* **Request**: Update the items below by swapping every occurrence of "Calculator" for "Calc", keeping everything else the same.

(Stored dataset items)
= = = = = = =
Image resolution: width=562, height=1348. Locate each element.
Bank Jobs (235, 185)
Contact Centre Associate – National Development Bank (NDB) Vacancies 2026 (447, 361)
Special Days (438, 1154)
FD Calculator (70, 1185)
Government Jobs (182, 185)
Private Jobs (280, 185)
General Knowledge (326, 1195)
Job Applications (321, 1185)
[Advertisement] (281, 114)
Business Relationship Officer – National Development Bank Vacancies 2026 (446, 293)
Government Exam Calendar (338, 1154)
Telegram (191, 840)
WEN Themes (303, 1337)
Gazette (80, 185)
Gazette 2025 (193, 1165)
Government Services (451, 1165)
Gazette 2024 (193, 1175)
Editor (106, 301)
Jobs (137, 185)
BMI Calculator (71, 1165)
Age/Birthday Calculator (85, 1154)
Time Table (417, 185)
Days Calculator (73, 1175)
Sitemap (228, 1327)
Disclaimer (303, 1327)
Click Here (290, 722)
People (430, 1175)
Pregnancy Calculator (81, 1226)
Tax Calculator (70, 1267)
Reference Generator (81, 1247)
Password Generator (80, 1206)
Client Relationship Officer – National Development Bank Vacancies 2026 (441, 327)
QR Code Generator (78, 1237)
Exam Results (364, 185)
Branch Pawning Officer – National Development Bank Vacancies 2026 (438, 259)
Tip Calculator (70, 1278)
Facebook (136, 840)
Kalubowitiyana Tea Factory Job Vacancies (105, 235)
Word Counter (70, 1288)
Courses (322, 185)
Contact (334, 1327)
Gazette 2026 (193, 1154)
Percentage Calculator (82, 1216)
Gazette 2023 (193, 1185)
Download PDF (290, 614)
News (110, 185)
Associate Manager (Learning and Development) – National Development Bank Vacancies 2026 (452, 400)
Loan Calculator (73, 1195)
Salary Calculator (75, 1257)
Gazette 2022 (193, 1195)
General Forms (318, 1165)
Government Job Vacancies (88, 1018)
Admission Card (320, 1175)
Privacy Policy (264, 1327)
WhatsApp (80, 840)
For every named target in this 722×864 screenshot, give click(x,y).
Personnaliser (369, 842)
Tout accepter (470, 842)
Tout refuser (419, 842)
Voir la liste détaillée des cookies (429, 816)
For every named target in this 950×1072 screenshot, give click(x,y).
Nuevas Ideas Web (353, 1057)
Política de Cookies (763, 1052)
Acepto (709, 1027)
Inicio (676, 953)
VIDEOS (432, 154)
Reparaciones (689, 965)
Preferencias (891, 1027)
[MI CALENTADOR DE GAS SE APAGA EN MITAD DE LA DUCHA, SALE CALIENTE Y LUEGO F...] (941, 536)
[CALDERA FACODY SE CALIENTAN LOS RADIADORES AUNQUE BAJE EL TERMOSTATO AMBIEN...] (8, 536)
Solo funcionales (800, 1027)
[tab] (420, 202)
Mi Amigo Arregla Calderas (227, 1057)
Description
= = = = = = =
* **Result of the exercise**:
Image resolution: width=562, height=1348. Locate each element.
Bank Jobs (235, 185)
Contact Centre Associate – National Development Bank (NDB) Vacancies 2026 (447, 361)
Special Days (438, 1154)
FD Calc (70, 1185)
Government Jobs (182, 185)
Private Jobs (280, 185)
General Knowledge (326, 1195)
Job Applications (321, 1185)
[Advertisement] (281, 114)
Business Relationship Officer – National Development Bank Vacancies 2026 (446, 293)
Government Exam Calendar (338, 1154)
Telegram (191, 840)
WEN Themes (303, 1337)
Gazette (80, 185)
Gazette 2025 (193, 1165)
Government Services (451, 1165)
Gazette 2024 (193, 1175)
Editor (106, 301)
Jobs (137, 185)
BMI Calc (71, 1165)
Age/Birthday Calc (85, 1154)
Time Table (417, 185)
Days Calc (73, 1175)
Sitemap (228, 1327)
Disclaimer (303, 1327)
Click Here (290, 722)
People (430, 1175)
Pregnancy Calc (81, 1226)
Tax Calc (70, 1267)
Reference Generator (81, 1247)
Password Generator (80, 1206)
Client Relationship Officer – National Development Bank Vacancies 2026 (441, 327)
QR Code Generator (78, 1237)
Exam Results (364, 185)
Branch Pawning Officer – National Development Bank Vacancies 2026 (438, 259)
Tip Calc (70, 1278)
Facebook (136, 840)
Kalubowitiyana Tea Factory Job Vacancies (105, 235)
Word Counter (70, 1288)
Courses (322, 185)
Contact (334, 1327)
Gazette 2026 (193, 1154)
Percentage Calc (82, 1216)
Gazette 2023 (193, 1185)
Download PDF (290, 614)
News (110, 185)
Associate Manager (Learning and Development) – National Development Bank Vacancies 2026 (452, 400)
Loan Calc (73, 1195)
Salary Calc (75, 1257)
Gazette 2022 (193, 1195)
General Forms (318, 1165)
Government Job Vacancies (88, 1018)
Admission Card (320, 1175)
Privacy Policy (264, 1327)
WhatsApp (80, 840)
For every named target in this 722×864 screenshot, give click(x,y).
Personnaliser (369, 842)
Tout accepter (470, 842)
Tout refuser (419, 842)
Voir la liste détaillée des cookies (429, 816)
For every named target in this 950×1072 screenshot, give click(x,y).
Nuevas Ideas Web (353, 1057)
Política de Cookies (763, 1052)
Acepto (709, 1027)
Inicio (676, 953)
VIDEOS (432, 154)
Reparaciones (689, 965)
Preferencias (891, 1027)
[MI CALENTADOR DE GAS SE APAGA EN MITAD DE LA DUCHA, SALE CALIENTE Y LUEGO F...] (941, 536)
[CALDERA FACODY SE CALIENTAN LOS RADIADORES AUNQUE BAJE EL TERMOSTATO AMBIEN...] (8, 536)
Solo funcionales (800, 1027)
[tab] (420, 202)
Mi Amigo Arregla Calderas (227, 1057)
Description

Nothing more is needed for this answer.